_Work to complete_
Which lines below contain "Collapse"? Copy every one of them.

BEGIN The data

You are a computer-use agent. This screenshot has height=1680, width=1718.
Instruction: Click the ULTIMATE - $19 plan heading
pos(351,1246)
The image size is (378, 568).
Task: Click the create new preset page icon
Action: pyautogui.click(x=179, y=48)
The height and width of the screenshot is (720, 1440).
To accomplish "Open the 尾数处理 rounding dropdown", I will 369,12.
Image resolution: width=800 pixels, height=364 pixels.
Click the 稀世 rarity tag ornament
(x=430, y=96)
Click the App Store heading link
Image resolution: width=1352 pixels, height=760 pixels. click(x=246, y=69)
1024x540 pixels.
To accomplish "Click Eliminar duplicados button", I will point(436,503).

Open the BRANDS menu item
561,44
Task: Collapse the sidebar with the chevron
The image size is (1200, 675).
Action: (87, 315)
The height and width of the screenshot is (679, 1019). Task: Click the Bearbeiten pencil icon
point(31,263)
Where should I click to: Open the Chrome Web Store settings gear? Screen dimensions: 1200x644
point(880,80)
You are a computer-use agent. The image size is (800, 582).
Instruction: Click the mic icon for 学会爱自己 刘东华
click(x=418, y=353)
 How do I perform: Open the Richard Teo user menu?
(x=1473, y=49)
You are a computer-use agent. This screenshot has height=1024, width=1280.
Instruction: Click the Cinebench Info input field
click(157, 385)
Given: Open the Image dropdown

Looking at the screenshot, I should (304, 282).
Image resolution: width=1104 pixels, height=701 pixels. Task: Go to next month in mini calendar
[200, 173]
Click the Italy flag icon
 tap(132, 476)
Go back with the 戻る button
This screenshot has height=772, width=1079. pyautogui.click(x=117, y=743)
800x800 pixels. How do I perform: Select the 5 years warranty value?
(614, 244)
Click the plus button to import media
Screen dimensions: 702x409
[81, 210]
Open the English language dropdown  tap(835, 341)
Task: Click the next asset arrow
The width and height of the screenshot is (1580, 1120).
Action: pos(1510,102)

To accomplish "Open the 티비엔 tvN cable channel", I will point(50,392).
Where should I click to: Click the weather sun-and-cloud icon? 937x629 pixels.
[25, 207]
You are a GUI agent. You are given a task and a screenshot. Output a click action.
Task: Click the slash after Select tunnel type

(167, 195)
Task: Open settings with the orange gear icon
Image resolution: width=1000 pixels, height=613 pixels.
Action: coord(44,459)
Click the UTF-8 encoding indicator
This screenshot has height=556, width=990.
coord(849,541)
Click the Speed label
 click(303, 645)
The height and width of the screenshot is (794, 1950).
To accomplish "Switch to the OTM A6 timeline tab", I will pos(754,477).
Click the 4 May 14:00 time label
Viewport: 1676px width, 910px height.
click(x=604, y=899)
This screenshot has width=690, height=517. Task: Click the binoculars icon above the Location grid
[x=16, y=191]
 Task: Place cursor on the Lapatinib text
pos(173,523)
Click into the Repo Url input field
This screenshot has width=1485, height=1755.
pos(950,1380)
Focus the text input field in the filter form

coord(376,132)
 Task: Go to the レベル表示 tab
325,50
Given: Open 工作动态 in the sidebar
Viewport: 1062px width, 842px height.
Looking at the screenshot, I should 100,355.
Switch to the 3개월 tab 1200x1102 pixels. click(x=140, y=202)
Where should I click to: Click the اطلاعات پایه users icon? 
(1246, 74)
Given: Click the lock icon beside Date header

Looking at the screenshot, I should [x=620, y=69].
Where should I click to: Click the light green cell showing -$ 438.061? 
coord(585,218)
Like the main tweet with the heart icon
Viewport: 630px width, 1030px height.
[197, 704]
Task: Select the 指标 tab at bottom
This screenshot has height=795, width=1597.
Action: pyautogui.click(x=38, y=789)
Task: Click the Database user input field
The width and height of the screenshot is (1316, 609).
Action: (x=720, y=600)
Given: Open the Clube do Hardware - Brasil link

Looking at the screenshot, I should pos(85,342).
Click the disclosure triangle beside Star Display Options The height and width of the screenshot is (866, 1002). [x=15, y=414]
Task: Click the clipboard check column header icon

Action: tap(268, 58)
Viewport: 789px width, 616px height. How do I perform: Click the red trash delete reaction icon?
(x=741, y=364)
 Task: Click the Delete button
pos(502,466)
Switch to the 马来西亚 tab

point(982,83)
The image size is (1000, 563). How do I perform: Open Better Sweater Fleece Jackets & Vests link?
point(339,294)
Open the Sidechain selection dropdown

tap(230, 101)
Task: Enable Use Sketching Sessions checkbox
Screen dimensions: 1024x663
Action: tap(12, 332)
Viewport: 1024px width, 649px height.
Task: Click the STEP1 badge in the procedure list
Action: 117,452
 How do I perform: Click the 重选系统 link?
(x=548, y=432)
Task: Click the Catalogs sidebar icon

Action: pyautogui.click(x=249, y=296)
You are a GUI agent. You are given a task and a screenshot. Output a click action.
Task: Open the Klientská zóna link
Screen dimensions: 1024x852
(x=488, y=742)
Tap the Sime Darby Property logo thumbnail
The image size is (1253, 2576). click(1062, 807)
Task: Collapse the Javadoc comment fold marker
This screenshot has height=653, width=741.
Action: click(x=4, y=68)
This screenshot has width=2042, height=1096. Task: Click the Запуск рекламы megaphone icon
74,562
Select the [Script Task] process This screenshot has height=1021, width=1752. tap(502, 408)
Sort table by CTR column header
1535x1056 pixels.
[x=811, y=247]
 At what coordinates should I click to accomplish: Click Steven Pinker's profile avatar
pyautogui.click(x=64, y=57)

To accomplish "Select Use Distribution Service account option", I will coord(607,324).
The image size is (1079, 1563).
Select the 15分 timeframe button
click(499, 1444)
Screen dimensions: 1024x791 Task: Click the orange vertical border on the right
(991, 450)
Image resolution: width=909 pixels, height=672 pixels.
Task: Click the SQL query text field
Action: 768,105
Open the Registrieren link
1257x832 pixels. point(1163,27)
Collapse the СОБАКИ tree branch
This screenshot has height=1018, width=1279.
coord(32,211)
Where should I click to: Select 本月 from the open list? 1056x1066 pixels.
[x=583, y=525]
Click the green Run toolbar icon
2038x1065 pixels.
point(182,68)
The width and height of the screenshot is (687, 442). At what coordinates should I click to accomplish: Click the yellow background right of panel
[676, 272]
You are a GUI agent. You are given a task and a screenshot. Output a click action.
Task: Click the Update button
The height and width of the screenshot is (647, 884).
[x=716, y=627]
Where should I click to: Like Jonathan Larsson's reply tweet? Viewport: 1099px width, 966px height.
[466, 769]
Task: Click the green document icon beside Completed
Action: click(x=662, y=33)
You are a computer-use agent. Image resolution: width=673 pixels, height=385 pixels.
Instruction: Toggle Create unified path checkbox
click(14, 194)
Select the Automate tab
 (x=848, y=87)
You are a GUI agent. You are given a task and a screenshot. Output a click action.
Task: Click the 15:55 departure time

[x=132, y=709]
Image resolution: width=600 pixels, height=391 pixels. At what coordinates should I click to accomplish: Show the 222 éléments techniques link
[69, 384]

END The data

_Response area_
Task: Collapse the sidebar with the chevron
Task: Collapse the Javadoc comment fold marker
Collapse the СОБАКИ tree branch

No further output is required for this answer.